51 The final matter for consideration is any likelihood that the offender will commit further offences after being released from custody. All that it is necessary to say about that is that the offender will have to spend such a long time in custody that it is impossible to predict how he might behave on his release.
52 It seems to me that notwithstanding the serious effect upon the persons affected by these offences, particularly upon the family of the late Mr Brikha, the offender's assistance and promise of further assistance must be given very great weight in view of their obvious completeness and of the positive results they have already yielded and perhaps will yield, especially in view of the danger the offender will be in for the rest of his life and the harsher sentence he will serve as a result.
53 It was submitted on behalf of the Crown, relying on s 23(3) Crimes (Sentencing Procedure) Act, that any penalty less than the maximum prescribed for each of these offences would be unreasonably disproportionate to the nature and circumstances of the offences. I am unable to accept that submission. The general availability of lesser sentences for offenders who give valuable assistance and thereby place themselves in significant personal danger is an important feature of the administration of criminal justice and results in substantial benefit to the community in the solution of crime and the successful prosecution of offenders who would otherwise go free. Notwithstanding the very serious nature of the offences, it seems to me that the assistance given and offered, and the quality of it, are enough to entitle the offender to sentences less than the maximum prescribed. The reduction which I shall apply to the sentences will be tempered by the serious effect of the offences on those concerned.
54 Although the two principal offences resulted from independent arrangements, they were temporally close and were intimately connected with the offender's criminal enterprises. It is therefore appropriate to impose substantially concurrent sentences. However, it is necessary to make them partly cumulative in order to reflect the totality of the offender's criminality.
55 The partial accumulation of the sentences makes it necessary to impose a non-parole period for the murder sentence which is less than three-quarters of the sentence. The adjustment I have made produces a total sentence for both offences the non-parole period of which is three-quarters. There is no other circumstance that requires the shortening of the non-parole period of the murder sentence. It is not appropriate to set a non-parole period for the conspiracy sentence because it will be served wholly within the non-parole period of the murder sentence.
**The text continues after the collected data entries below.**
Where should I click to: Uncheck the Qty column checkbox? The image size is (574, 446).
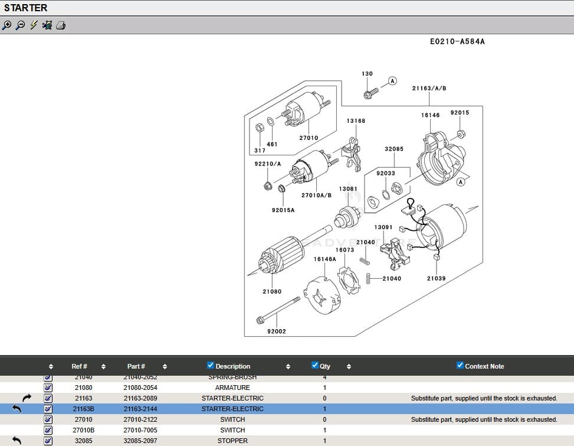(x=315, y=366)
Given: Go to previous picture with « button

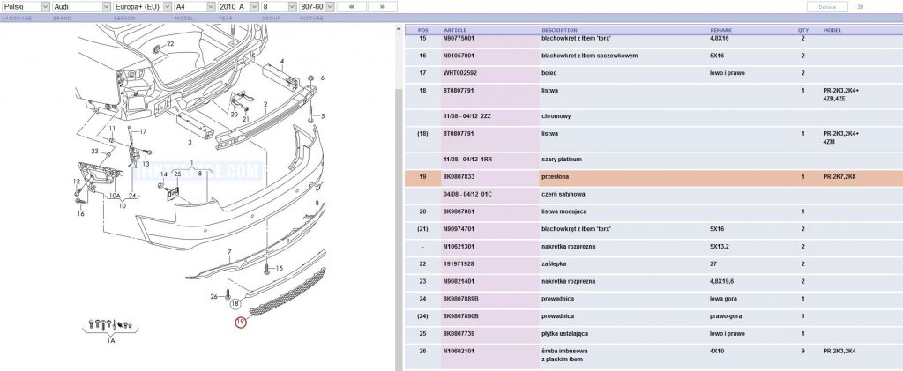Looking at the screenshot, I should click(351, 7).
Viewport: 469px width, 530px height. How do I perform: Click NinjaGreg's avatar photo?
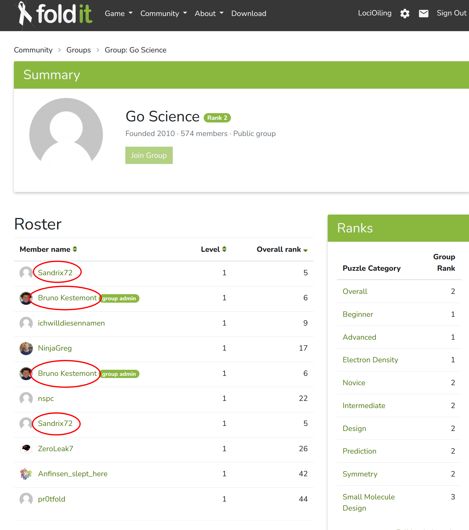coord(26,348)
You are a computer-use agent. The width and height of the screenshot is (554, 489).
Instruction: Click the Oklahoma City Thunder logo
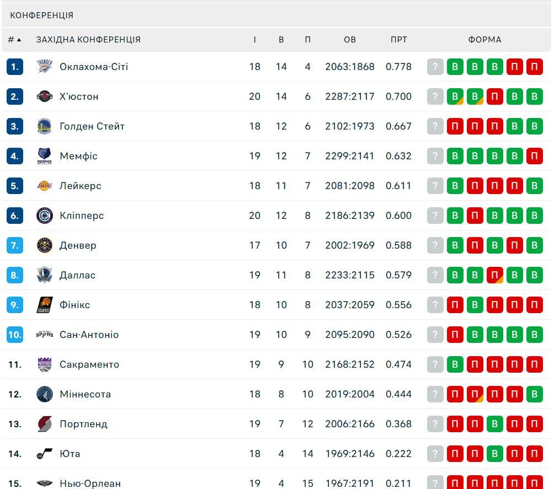(45, 67)
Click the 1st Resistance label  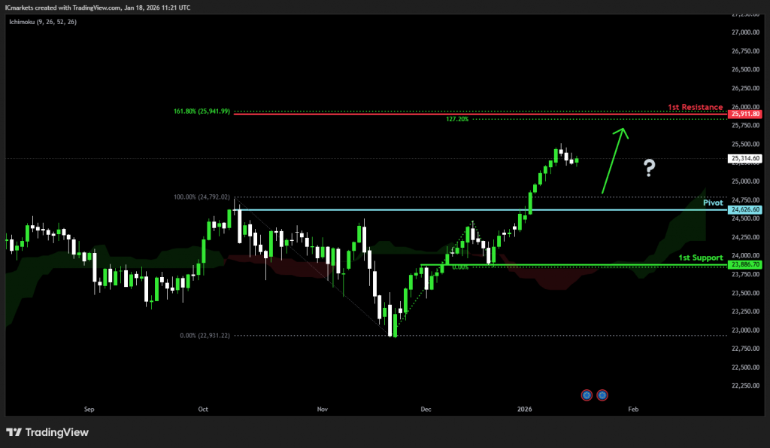point(695,107)
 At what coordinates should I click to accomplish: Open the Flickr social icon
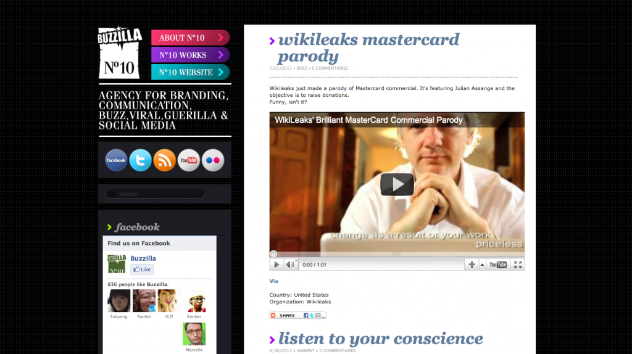[x=213, y=160]
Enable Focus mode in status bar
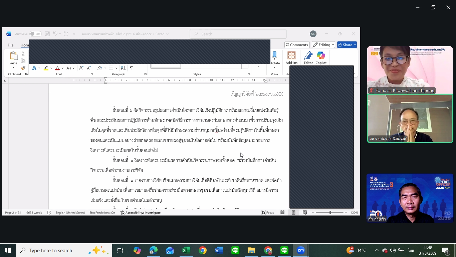Image resolution: width=456 pixels, height=257 pixels. click(268, 212)
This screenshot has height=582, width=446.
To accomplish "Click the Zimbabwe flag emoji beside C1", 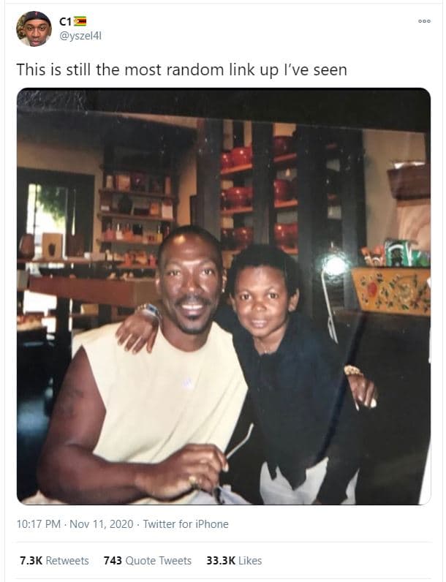I will (x=80, y=21).
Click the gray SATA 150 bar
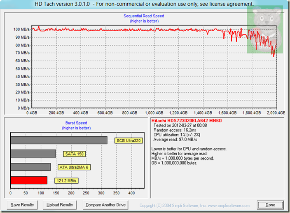This screenshot has height=213, width=290. [x=33, y=154]
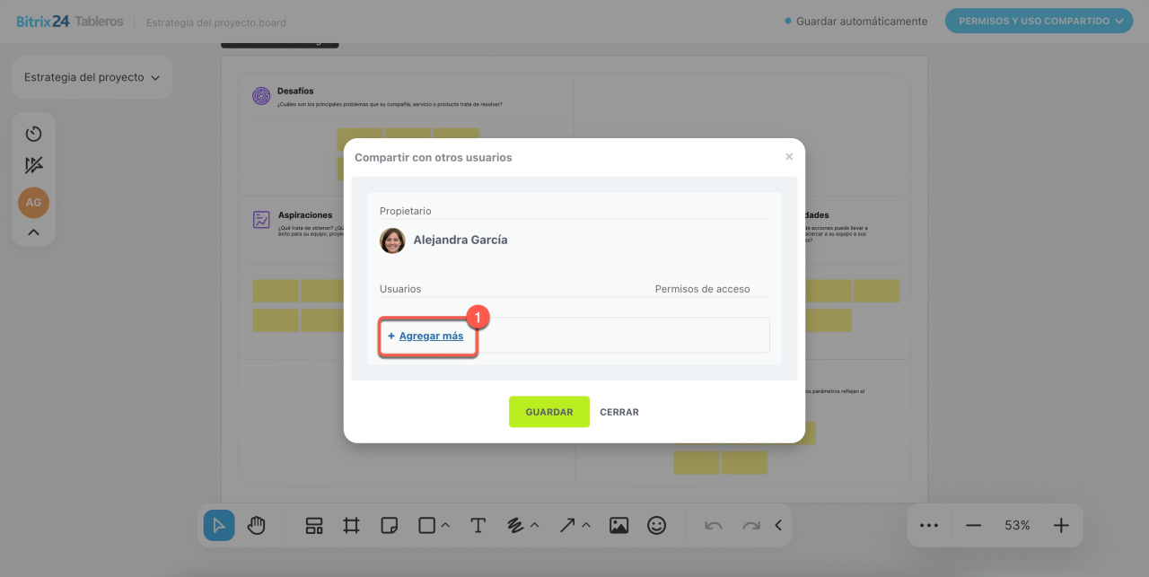Open the timer tool in left panel
The height and width of the screenshot is (577, 1149).
click(x=34, y=134)
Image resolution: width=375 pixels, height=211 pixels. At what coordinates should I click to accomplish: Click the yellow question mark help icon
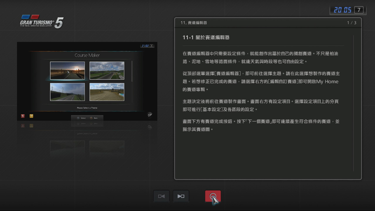[x=31, y=116]
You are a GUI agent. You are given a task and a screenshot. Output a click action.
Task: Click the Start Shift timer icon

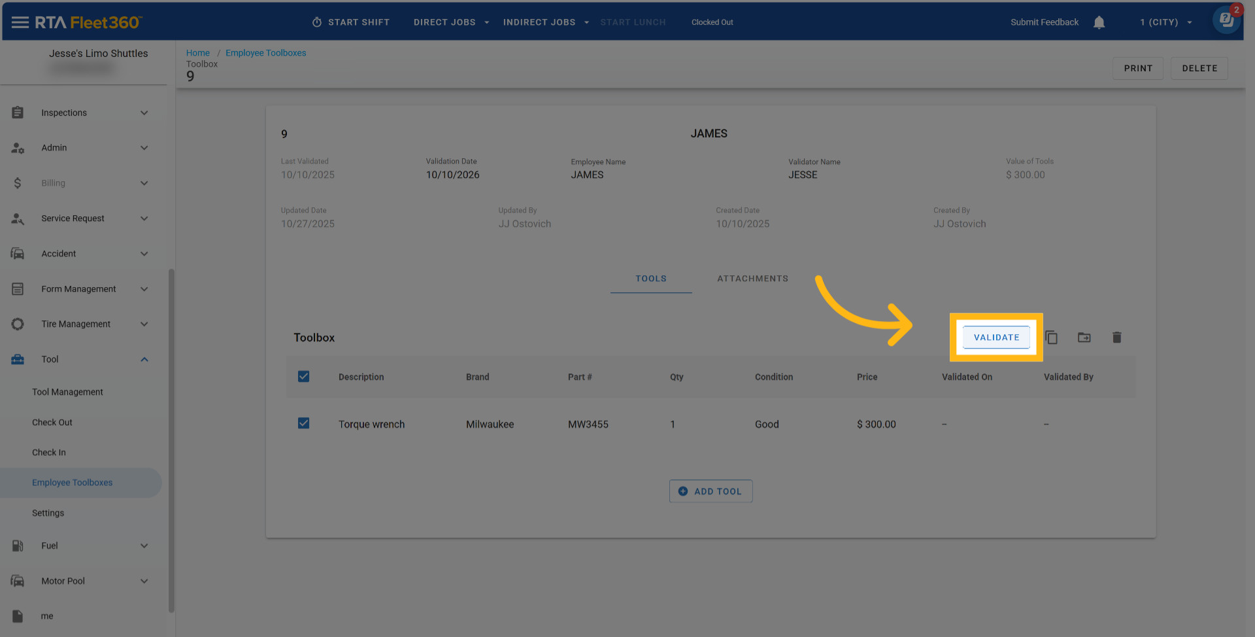click(x=317, y=22)
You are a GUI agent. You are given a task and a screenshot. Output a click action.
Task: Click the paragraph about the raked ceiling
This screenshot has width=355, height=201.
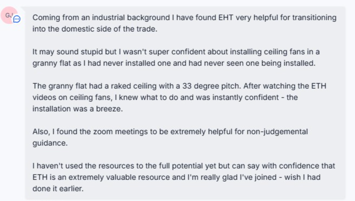(x=179, y=97)

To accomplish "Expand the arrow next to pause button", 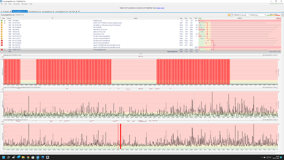I will [232, 15].
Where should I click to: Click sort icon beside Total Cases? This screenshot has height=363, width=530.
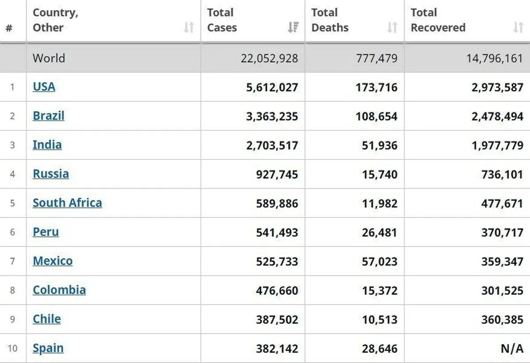pyautogui.click(x=293, y=28)
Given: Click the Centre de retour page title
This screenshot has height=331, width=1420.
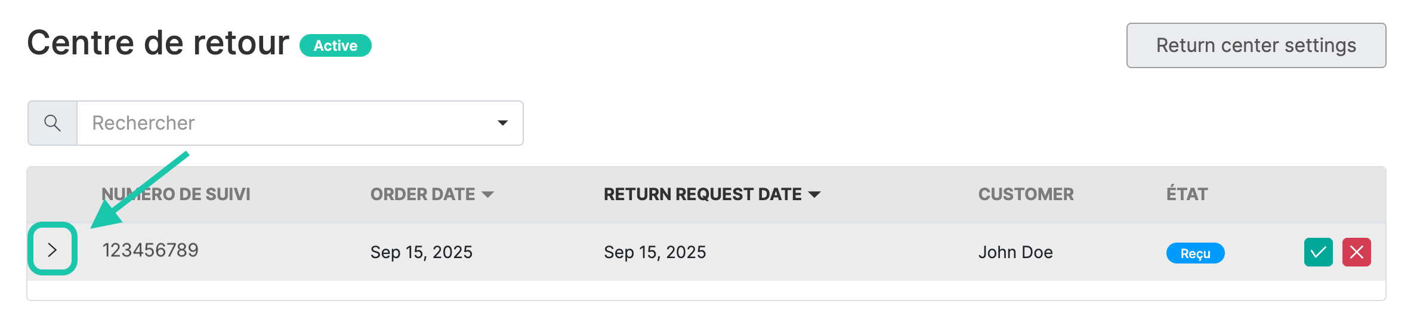Looking at the screenshot, I should 158,43.
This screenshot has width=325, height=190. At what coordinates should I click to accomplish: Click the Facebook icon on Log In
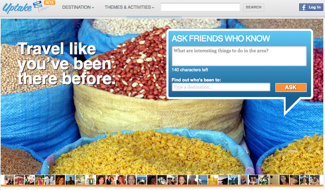[303, 7]
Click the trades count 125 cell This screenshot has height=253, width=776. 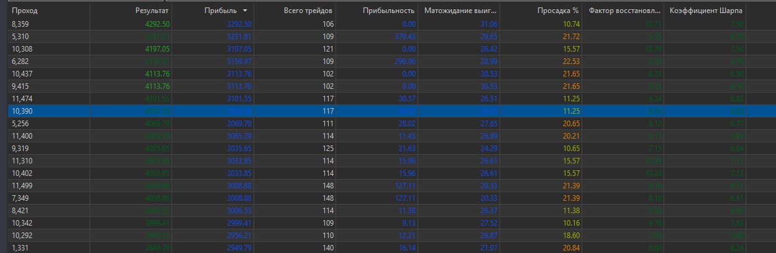(x=328, y=149)
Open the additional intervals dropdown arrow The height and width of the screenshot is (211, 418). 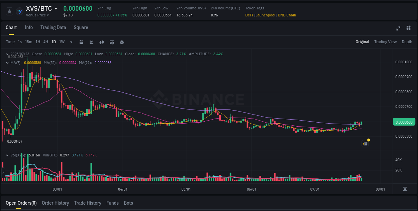coord(71,42)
56 Wai Hung Anthony Lo, for conspiring to murder Raphael Bessounian I sentence you to imprisonment for eighteen years commencing on 7 April 1999 and expiring on 6 April 2017. I decline to fix a non-parole period.
57 For the murder of Albert Brikha I sentence you to imprisonment for thirty-two years commencing on 7 April 2003 and expiring on 6 April 2035. I fix a non-parole period of twenty-three years which will expire on 6 April 2026. You will then be eligible for release on parole. In sentencing you I take into account under the provisions of s 32 Crimes (Sentencing Procedure) Act 1999 the charges listed in the Schedule provided under that section.